«Veleni nell’acqua» Accuse al presidente della Triennale
MILANO — Ai costruttori proprietari dell’area e alle cooperative gli «ingiusti vantaggi patrimoniali»: quelli consentiti dal Comune di Milano (gestione Moratti) con la delibera nel 2007 e le autorizzazioni nel 2009 alla costruzione di un quartiere di 5 mila abitanti (più un asilo nido e un parco) nei 260.000 mq. dell’area Calchi Taeggi sull’ex Cava Geregnano, vicino alla metropolitana Bisceglie. E invece ai cittadini gli «ingiusti danni ambientali, derivanti dall’inquinamento del sottosuolo»: perché l’inizio dei lavori, senza una effettiva bonifica della cava nella quale negli anni 50-80 erano stati versati «1 milione e 800.000 metri cubi di rifiuti pericolosi e non pericolosi, tra cui farmaceutici e industriali», ha «alimentato l’espandersi di arsenico, ammoniaca e manganese nella falda acquifera con il conseguente avvelenamento delle acque, anche destinate al consumo urbano».
È questo bilancio dei saldi (per i privati) e delle passività (per cittadini) a determinare la Procura di Milano a contestare a 18 indagati, nell’avviso di conclusione delle indagini notificato ieri, le ipotesi di reato di concorso in «avvelenamento colposo delle acque» nell’area posta sotto sequestro giudiziario dal novembre 2010, «gestione di discarica non autorizzata» e «abuso d’ufficio». Tra essi ci sono non solo 2 funzionari del Comune di Milano e 3 dell’Arpa, amministratori della proprietaria Acqua Marcia (la società di Francesco Bellavista Caltagirone) e delle cooperative acquirenti (Solidarnosc e Nives), tecnici delle società incaricate della messa in sicurezza, ma anche il «proprietario-committente-promotore del Piano di intervento» urbanistico: Claudio De Albertis, presidente dei costruttori dell’Assimpredil, neopresidente (non senza scintille tra l’assessore Boeri alla Cultura, «perplesso», e il sindaco Pisapia) della Triennale di Milano, uno dei più importanti poli culturali della città .
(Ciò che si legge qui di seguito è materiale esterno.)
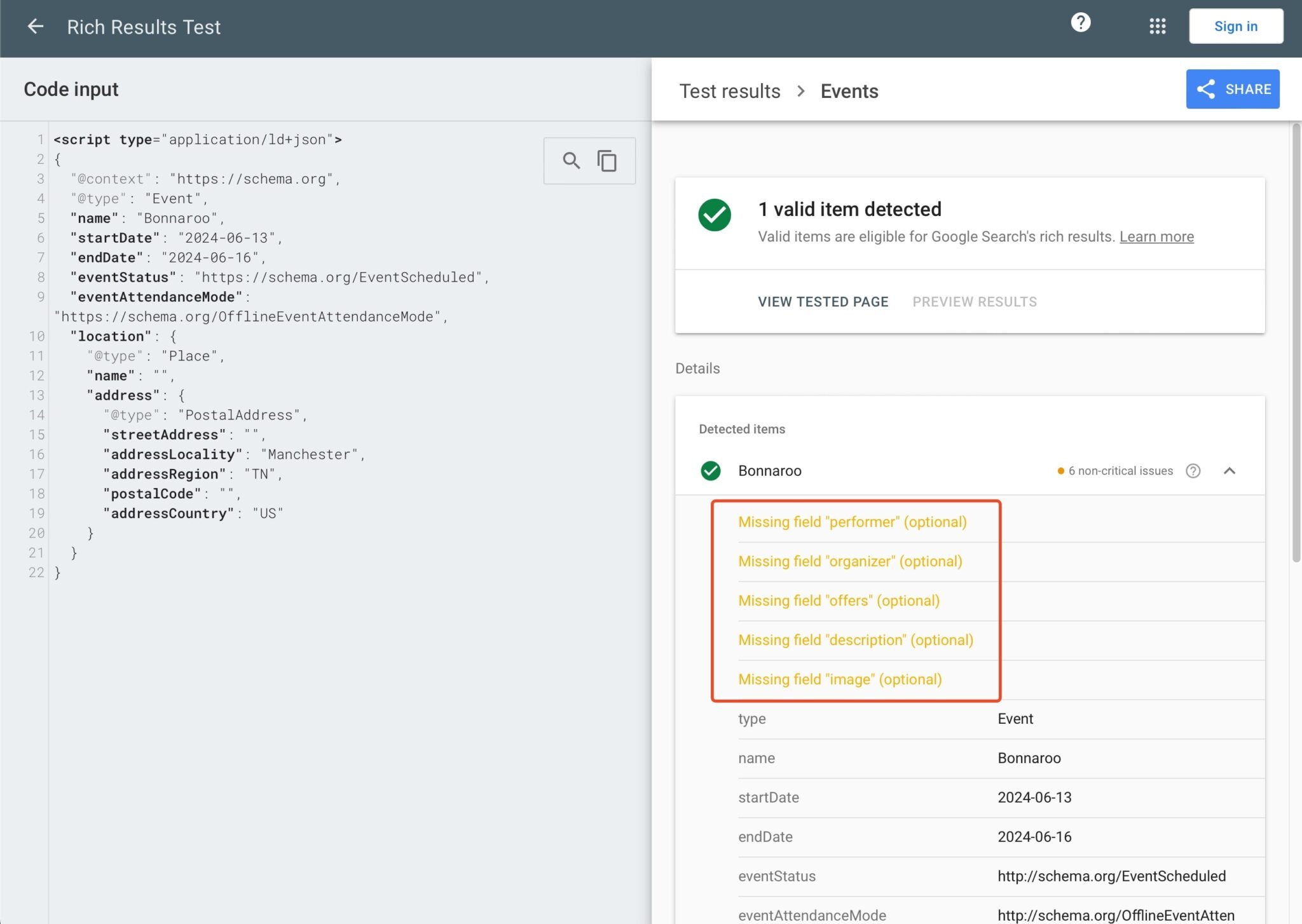Viewport: 1302px width, 924px height.
Task: Open the help question-mark icon
Action: point(1079,23)
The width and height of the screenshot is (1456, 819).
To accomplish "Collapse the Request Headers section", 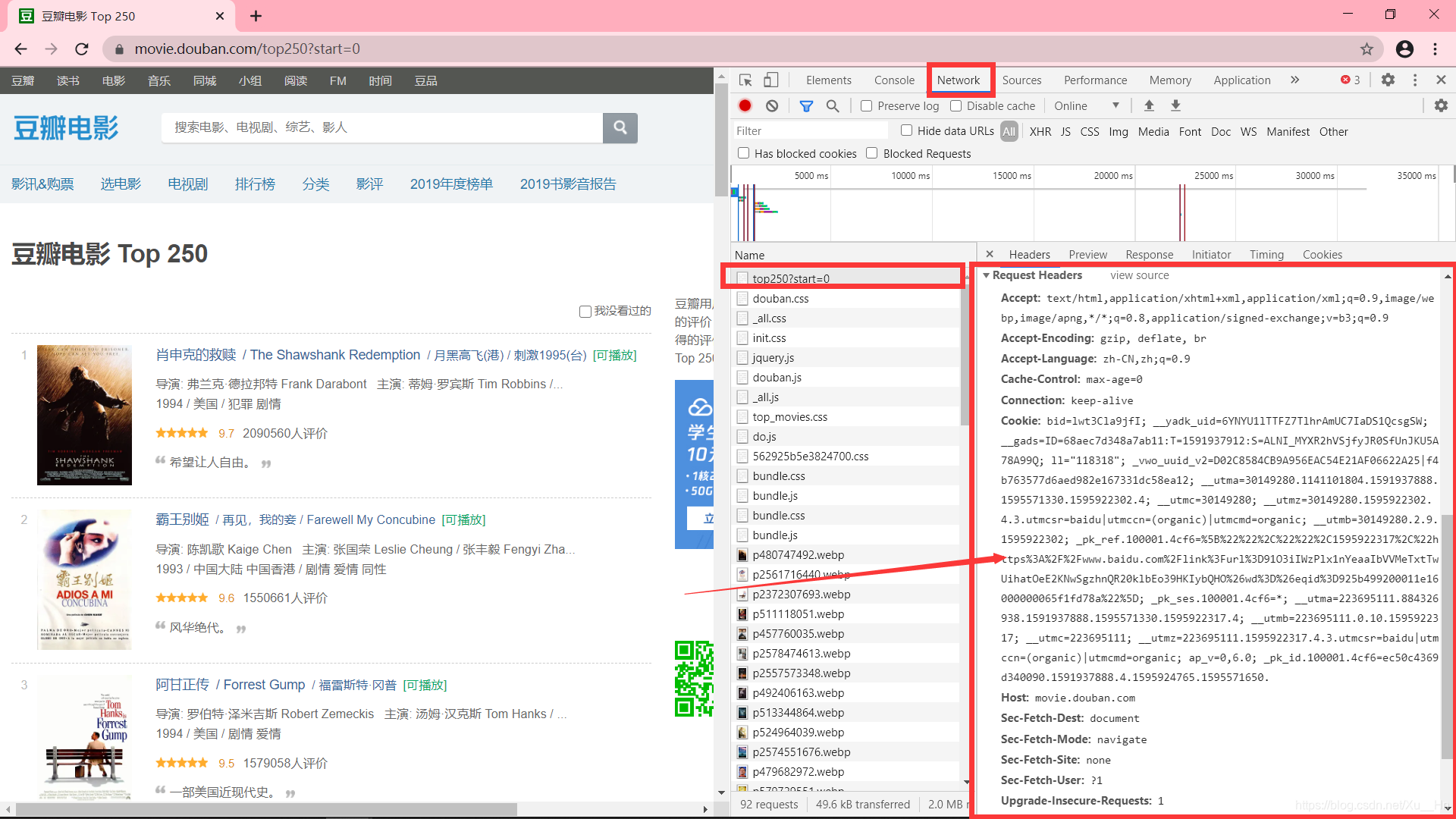I will 986,275.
Il cuore della contestazione del pm Paola Pirotta ruota attorno alla «consapevolezza» degli indagati che «l’area non era stata effettivamente bonificata» e «non erano state effettuate corrette tecniche di sbarramento degli inquinanti derivati dall’ex discarica». Le autorizzazioni del Comune il 14 maggio 2009 alle due proprietà , «in conformità al progetto operativo per la bonifica e messa in sicurezza del 31 dicembre 2008», sarebbero state rilasciate dagli allora responsabili del Servizio bonifiche del Comune «con la consapevolezza che esso non prevedeva l’effettiva bonifica della discarica»; mentre il nulla osta concesso il 27 luglio 2010 a «opere di fondazione e attività edificatoria» sarebbe intervenuto «senza nemmeno il completamento degli step precedenti». Al contrario, sarebbero stati disattesi il parere della Regione Lombardia che il 17 dicembre 2002 aveva «sottoposto la fattibilità alla condizione che il sito non fosse classificabile come inquinato»; e la bocciatura della Conferenza dei Servizi del 5 marzo 2003 che aveva «respinto il progetto» per lo «stato reale della contaminazione da rifiuti del sito».
La società di De Albertis, controbatte l’avvocato Giovanni Bana, «ha operato correttamente. Nel 2005 acquistò l’area per cui era già stata eseguita la “caratterizzazione”, ed erano stati emessi pareri dei competenti organi amministrativi sulla modalità di bonifica con “messa in sicurezza permanente”. Su questa base, avvalendosi di società leader nel settore, ha avviato il progetto di bonifica approvato nel maggio 2009 da parte di tutti gli enti interessati. Per l’intervento dell’autorità giudiziaria non sono stati completati i lavori di bonifica», che erano «quotidianamente monitorati da Arpa e Asl, con la convocazione mensile di un Osservatorio aperto a rappresentanti di zona, comitati e associazioni ambientaliste».